October 4, 2011
MADISON -- The excitement of upland bird hunting - which combines the joy of going afield with a beloved hunting companion, otherwise known as your dog, and the heart-stopping thrill of flushing game birds - begins for many on Oct. 15.
Opportunities for upland bird hunting exist all across the state, but a changing landscape has led to declines in both numbers of birds and the numbers of hunters who pursue them.
"We still have a significant number of pheasant hunters in the state," said Scott Walter of the state Department of Natural Resources, an upland wildlife ecologist. "But in general, across the board, we are seeing a decline in upland game bird hunter numbers."
Much of this can be attributed to loss of habitat.
Pheasants raised on game farms supply most of the upland bird hunting action in Wisconsin. Efforts to expand the number of wild pheasants on the landscape have been hindered by two long winters and by market forces. The federal Conservation Reserve Program was a boon to wildlife in that it paid farmers to take land out of production, but as the price of corn and beans have increased dramatically, almost half the CRP acres in Wisconsin have been pulled from the program in favor of crops.
The pheasant season runs statewide from Oct. 15 to Dec. 31.
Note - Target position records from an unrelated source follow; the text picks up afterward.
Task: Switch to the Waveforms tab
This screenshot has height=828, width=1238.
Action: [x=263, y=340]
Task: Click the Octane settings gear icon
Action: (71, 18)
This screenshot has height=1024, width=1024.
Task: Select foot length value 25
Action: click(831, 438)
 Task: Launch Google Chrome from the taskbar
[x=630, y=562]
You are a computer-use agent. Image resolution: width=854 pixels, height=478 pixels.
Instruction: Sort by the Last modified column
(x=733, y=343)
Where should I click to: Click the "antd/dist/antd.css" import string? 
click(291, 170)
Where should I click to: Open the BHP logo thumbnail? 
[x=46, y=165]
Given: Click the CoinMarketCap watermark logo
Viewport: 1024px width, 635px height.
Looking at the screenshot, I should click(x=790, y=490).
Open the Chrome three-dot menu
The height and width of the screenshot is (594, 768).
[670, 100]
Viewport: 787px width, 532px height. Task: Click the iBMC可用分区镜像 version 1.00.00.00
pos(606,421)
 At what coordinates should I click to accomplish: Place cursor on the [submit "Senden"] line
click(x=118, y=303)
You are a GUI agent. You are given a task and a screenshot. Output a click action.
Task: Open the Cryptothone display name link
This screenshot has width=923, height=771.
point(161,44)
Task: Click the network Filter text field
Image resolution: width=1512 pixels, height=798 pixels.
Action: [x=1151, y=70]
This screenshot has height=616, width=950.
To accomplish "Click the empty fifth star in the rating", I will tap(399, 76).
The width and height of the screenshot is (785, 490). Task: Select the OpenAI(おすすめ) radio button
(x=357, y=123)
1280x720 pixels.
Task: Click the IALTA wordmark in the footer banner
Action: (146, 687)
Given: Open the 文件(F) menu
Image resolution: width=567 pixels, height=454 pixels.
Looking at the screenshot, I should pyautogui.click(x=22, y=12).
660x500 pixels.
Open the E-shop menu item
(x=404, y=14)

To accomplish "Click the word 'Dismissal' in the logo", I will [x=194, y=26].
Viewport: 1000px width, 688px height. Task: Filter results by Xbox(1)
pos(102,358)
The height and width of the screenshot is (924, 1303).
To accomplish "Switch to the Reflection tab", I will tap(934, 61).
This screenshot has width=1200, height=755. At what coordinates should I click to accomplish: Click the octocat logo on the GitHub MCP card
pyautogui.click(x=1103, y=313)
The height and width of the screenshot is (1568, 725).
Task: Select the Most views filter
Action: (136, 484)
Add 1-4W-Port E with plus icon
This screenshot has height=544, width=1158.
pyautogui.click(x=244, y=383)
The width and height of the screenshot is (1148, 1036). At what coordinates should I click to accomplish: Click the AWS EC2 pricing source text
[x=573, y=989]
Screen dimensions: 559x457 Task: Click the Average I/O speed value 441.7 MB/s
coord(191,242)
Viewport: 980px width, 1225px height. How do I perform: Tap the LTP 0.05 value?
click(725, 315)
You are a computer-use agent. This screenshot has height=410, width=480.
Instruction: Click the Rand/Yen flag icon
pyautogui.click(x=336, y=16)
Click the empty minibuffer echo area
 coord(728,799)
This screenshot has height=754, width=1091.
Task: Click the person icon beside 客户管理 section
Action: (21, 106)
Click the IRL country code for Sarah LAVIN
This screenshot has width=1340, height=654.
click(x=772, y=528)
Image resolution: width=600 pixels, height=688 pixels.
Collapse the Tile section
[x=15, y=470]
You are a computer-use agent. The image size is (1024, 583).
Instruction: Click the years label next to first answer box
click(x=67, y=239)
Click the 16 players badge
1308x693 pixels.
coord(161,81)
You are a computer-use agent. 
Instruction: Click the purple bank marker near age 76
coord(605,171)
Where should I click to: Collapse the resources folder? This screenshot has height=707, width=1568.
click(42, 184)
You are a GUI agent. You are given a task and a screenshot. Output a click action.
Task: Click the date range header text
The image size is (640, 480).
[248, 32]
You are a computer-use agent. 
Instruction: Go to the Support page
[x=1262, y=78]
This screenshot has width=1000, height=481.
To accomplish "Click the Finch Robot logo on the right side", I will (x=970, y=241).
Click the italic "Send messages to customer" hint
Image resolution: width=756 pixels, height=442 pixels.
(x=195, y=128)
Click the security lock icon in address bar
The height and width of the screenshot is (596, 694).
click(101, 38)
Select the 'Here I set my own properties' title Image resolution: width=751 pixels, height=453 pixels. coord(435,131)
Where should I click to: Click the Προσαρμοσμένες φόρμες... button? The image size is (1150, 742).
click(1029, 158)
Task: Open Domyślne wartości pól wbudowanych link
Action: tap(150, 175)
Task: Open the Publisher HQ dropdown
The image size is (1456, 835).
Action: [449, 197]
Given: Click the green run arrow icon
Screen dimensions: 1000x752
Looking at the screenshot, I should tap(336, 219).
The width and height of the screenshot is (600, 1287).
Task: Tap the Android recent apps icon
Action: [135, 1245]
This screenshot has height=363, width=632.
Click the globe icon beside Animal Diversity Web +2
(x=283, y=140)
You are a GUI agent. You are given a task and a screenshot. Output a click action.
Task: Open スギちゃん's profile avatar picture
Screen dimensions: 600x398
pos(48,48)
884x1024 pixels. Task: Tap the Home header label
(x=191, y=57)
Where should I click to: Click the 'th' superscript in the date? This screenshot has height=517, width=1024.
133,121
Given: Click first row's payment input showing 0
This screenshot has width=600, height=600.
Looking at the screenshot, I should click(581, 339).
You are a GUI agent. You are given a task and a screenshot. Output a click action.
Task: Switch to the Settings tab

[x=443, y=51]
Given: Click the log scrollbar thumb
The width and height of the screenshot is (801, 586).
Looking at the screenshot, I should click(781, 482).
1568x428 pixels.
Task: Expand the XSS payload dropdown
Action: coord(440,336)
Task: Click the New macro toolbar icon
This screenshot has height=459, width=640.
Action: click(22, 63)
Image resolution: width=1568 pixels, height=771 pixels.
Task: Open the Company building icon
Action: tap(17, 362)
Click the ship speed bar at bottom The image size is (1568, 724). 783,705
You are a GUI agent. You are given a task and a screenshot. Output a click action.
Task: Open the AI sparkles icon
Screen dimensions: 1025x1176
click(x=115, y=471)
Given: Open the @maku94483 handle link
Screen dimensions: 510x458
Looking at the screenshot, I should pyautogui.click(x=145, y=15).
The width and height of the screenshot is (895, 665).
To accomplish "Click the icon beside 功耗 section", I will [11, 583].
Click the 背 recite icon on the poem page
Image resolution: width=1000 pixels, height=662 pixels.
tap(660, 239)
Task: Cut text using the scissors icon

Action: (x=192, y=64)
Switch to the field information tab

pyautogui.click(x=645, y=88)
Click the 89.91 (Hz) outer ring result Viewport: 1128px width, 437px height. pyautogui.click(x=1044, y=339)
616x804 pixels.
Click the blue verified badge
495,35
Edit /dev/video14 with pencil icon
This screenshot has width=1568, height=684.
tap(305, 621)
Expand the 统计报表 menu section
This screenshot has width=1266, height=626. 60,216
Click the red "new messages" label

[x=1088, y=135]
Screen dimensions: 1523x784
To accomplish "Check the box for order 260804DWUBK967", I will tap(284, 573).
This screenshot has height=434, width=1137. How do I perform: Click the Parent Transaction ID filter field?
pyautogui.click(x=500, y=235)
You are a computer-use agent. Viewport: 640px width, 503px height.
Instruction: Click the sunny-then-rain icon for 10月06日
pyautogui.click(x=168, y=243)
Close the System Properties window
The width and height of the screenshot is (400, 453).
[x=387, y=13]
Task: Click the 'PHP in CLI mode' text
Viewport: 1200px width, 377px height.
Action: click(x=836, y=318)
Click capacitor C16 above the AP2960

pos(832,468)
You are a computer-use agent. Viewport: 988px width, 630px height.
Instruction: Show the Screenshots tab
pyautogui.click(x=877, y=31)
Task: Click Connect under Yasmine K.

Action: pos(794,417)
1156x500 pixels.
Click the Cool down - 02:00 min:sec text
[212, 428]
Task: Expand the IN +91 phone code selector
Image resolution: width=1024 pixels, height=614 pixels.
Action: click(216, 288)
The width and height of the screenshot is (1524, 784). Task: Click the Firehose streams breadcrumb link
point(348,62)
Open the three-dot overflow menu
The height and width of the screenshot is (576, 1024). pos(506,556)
Only ruffed grouse hunters have gotten good news lately as populations have risen for several years in a row, approaching or reaching the apex of a 10-year cycle of growth and decline.
These birds depend on the dense new growth of new forests, and the need for pulp wood in Wisconsin has resulted in adequate habitat for these birds to maintain decent populations.
Grouse hunting is divided into zone A, which covers most of the state, and zone B, which covers a slice of eastern and southeastern Wisconsin running from Appleton and Green Bay in the north and running south to the Illinois border with the western edge defined by highways 41, 26, 151 and 90.
The season in zone A opened Sept. 17 and continues through Jan. 31. In Zone B, the season runs from Oct. 15 through Dec. 8.
Sharp-tailed grouse, one of four species of grouse native to Wisconsin, were once hunted across the state, but in recent times, their have been just two zones with enough birds to sustain a hunt, and one of these will be closed this year. Only in deer management unit 2, located in far northwest Wisconsin, will hunters be allowed to pursue this bird.
These grouse do best on open landscapes with patches of brush, most notably barrens, but these depend on frequent disturbance, whether through fire or cutting, and so many have been overtaken by dense growth.
"It's hard to maintain barrens," Walter said. "It takes intensive management, such as we have at the Namekagon Barrens or Crex Meadows."
Sharp-tailed grouse, like the prairie chicken, is a "lekking species." A lek is a display ground where males concentrate during the spring mating season and engage in a highly ritualized display of dancing and displays of plumage to attract females.
"They exhibit very dynamic, ostentations and colorful behaviors," Walter said.
The short season for sharp-tailed grouse begins Oct. 15 and ends Nov. 6. Walter said when numbers are up, or in western states with large populations, sharp-tailed grouse hunting can be thrilling.
"You often find them in groups," he said, "so once you get into them, the action can be exciting."
Other game birds in Wisconsin include the woodcock, hunted Sept. 24 to Nov. 7; the mourning dove, Sept. 1 to Nov. 9; and the crow, with a fall season that runs Sept. 17 through Nov. 17. The crow season opens again on Jan. 18 and runs through March 20.
Bobwhite quail, a native species, and Hungarian partridge, a non-native species brought here long ago, are two species that have been in long-term decline. The quail, which is perhaps a third the size of the more numerous ruffed grouse, are adapted to small-scale agriculture in an age when small farms are giving way to large operations.
"Quail tend to hang in coveys, so it is common, when you find them, to get multiple flushes," Walter said.
But the tradition of hunting quail, and Hungarian partridge, has faded in Wisconsin.
"Some are harvested each year," Walter said, "but usually it is incidental to some other form of hunting."
The seasons for quail and partridge open Oct. 15 and close Dec. 7 for quail and Dec. 31 for partridge.